> **Try it**: According to the passage on postoperative complications of MIPD and OPD, what was the most common medical complication?

> **Selected passage**:
========================
The majority of the included studies reported on adverse events with a range of 18.2%-87.5% for MIPD and 8.0%–92.9% for OPD. According to the results of the meta-analysis, though the incidence of postoperative complications tended to favor the MIPD group, but there was not statistically significant difference (RR = 0.89, 95%CI: 0.78 ~ 1.02, P = 0.10). We summarized the specific postoperative surgical and medical complications based on all reviewed researched in Table 2 and Table 3. The most common surgical complication was POPF, followed by DGE, PPH, fluid collection or abscess, wound infection, bile leakage, ileus, et al. And the most common medical complication was respiratory complications, especially pulmonary infection, followed by cardiovascular complications and renal complications. The total POPF rates vary substantially between 3.8% and 50% observed in all systematic reviewed studies (Additional file 6). As to quantitative meta-analysis, no significant difference was found in pooled data of the meta-analysis between the MIPD group and OPD group in regard to the rate of overall POPF (RR = 0.91, 95%CI: 0.78 ~ 1.07, P = 0.25) (Fig. 6), as was the severe POPF rates (RR = 1.04, 95%CI: 0.86 ~ 1.27, P = 0.68), which was defined as grade B and above according to the ISGPF. The meta-analysis also did not find any statistically significant differences between groups regarding other complications, such as DGE and PPH. Fourteen studies reported reoperation cases, and there was no significant difference in reoperation rate (RR = 1.02, 95%CI: 0.70 ~ 1.49, P = 0.92). The specific reoperation reasons observed in the meta-analysis included studies are summarized in Additional file 9. Nine studies reported readmission cases, and there was also no significant difference in readmission rate (RR = 1.16, 95%CI: 0.96 ~ 1.40, P = 0.13). The overall perioperative mortality rates range from 0%–6.9% in all systematic reviewed studies (Additional file 6). As for quantitative analysis of perioperative mortality, the meta-analysis of cohorts demonstrated no significant difference between the two groups (RR = 0.81, 95%CI: 0.51 ~ 1.30, P = 0.39). The specific death reasons in the meta-analysis studies are summarized in Additional file 10. The grade C POPFs were primary causes of postoperative reoperation and death. The morbidity and mortality outcomes of the quantitative meta-analysis are also summarized in Table 1.

Table 2 Surgical complications of MIPD in reviewed studied (list by constituent ratio)
Table 3 Medical complications of MIPD in reviewed studied (list by constituent ratio)
========================
> **Data to examine**:
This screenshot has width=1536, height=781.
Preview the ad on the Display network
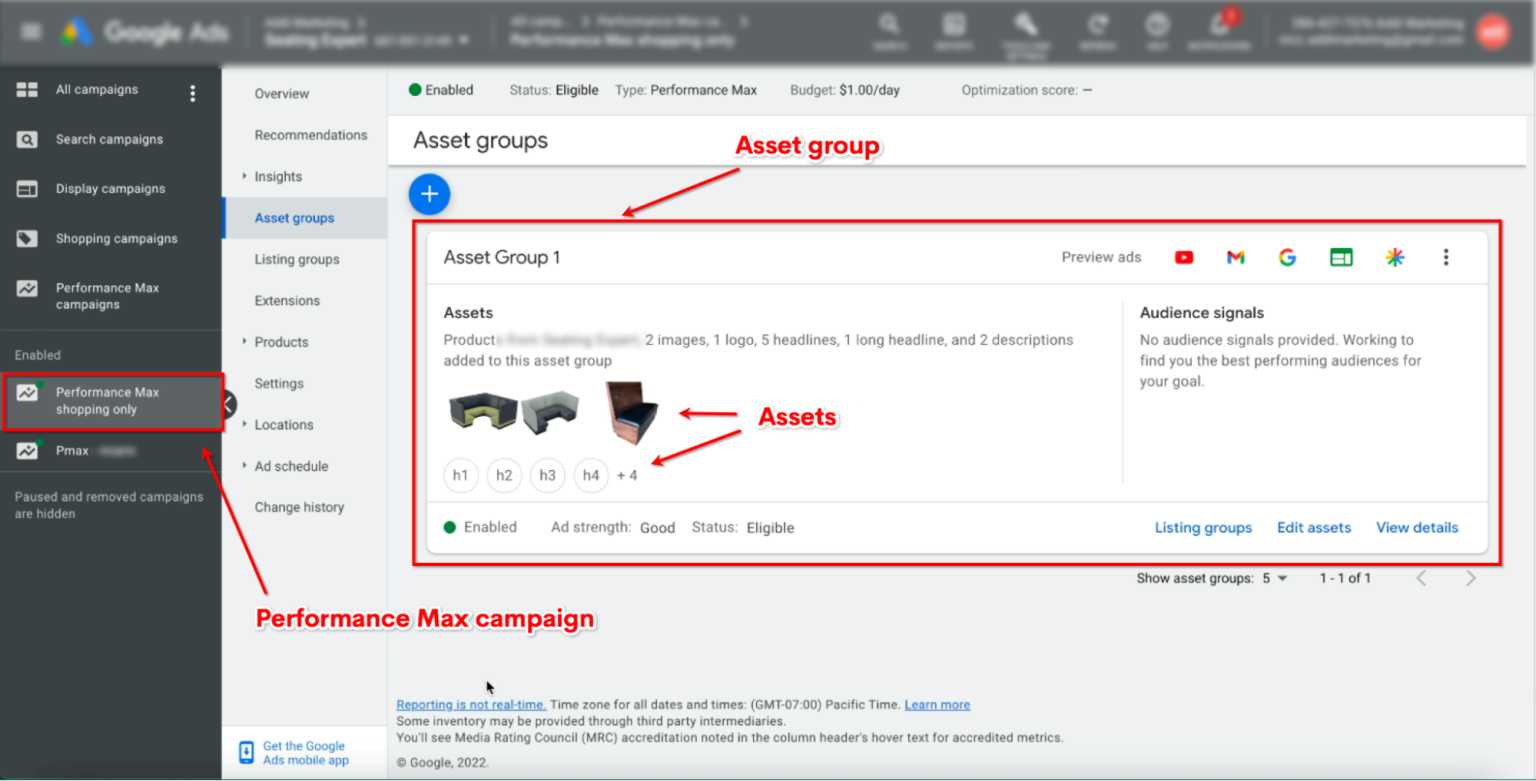tap(1341, 257)
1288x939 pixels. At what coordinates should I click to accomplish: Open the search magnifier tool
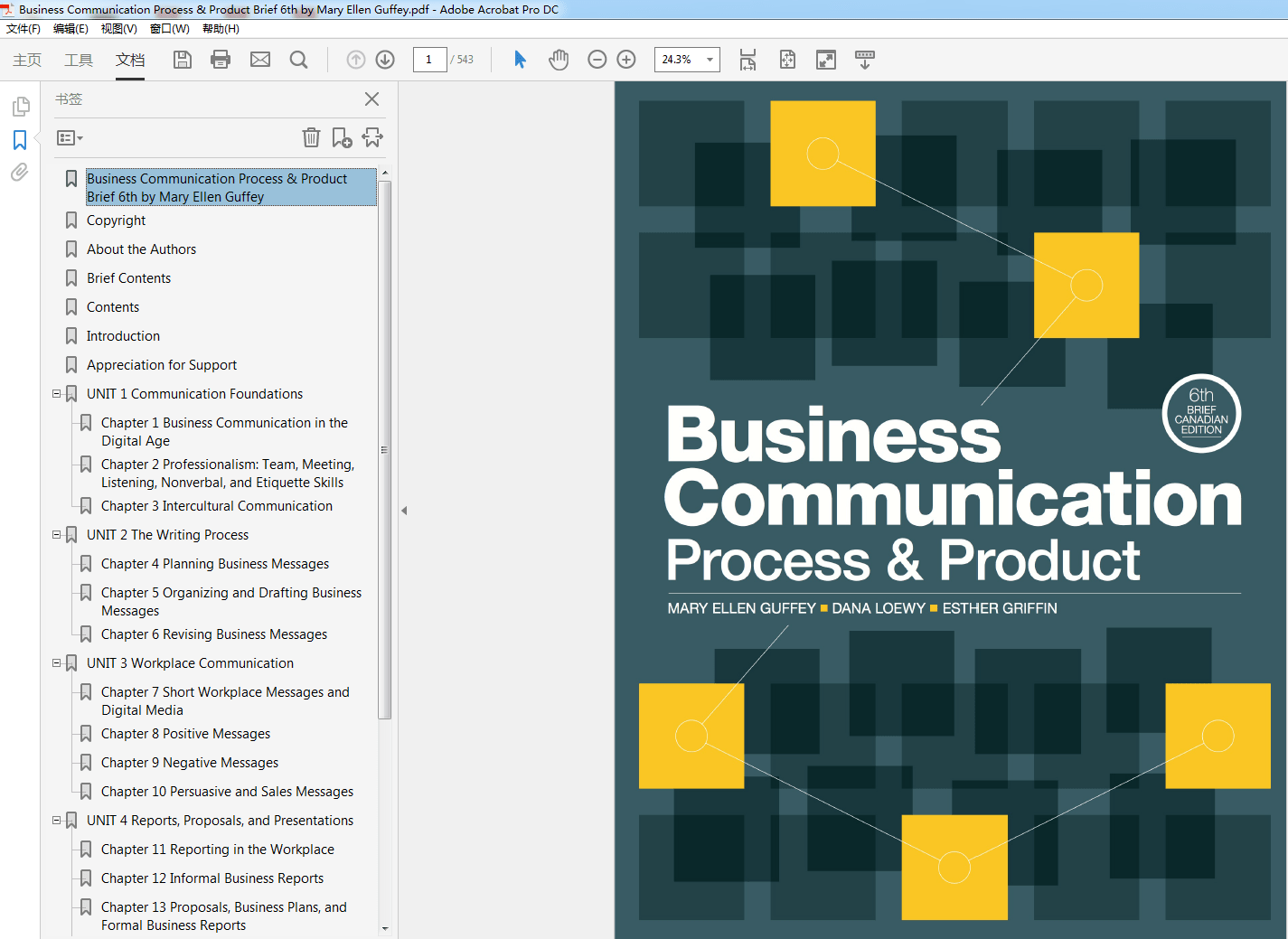pos(298,60)
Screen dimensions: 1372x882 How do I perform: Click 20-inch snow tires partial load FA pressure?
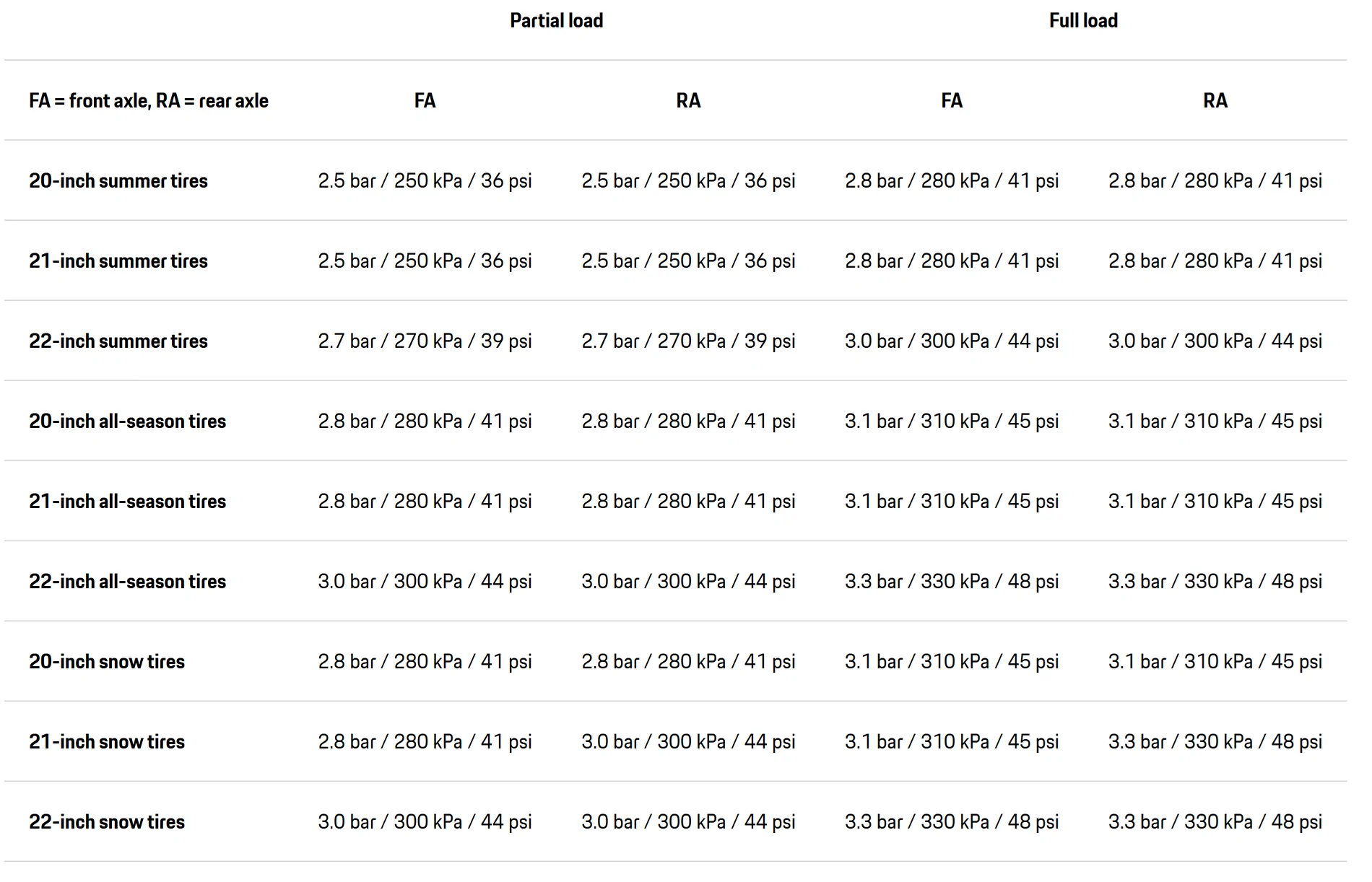point(425,662)
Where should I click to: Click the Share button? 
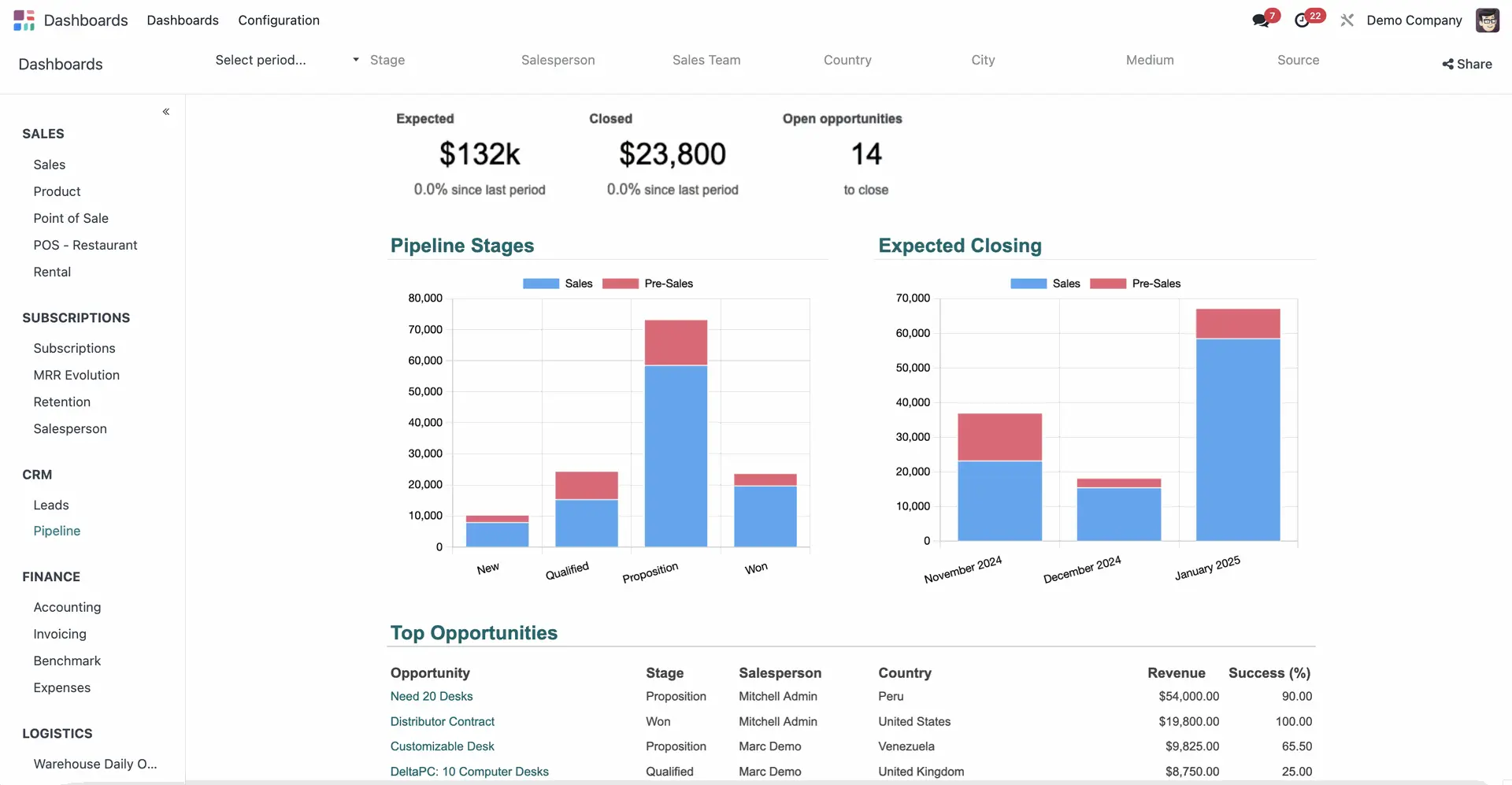[1466, 65]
========================
> **Solved problem**: Respiratory complications, especially pulmonary infection.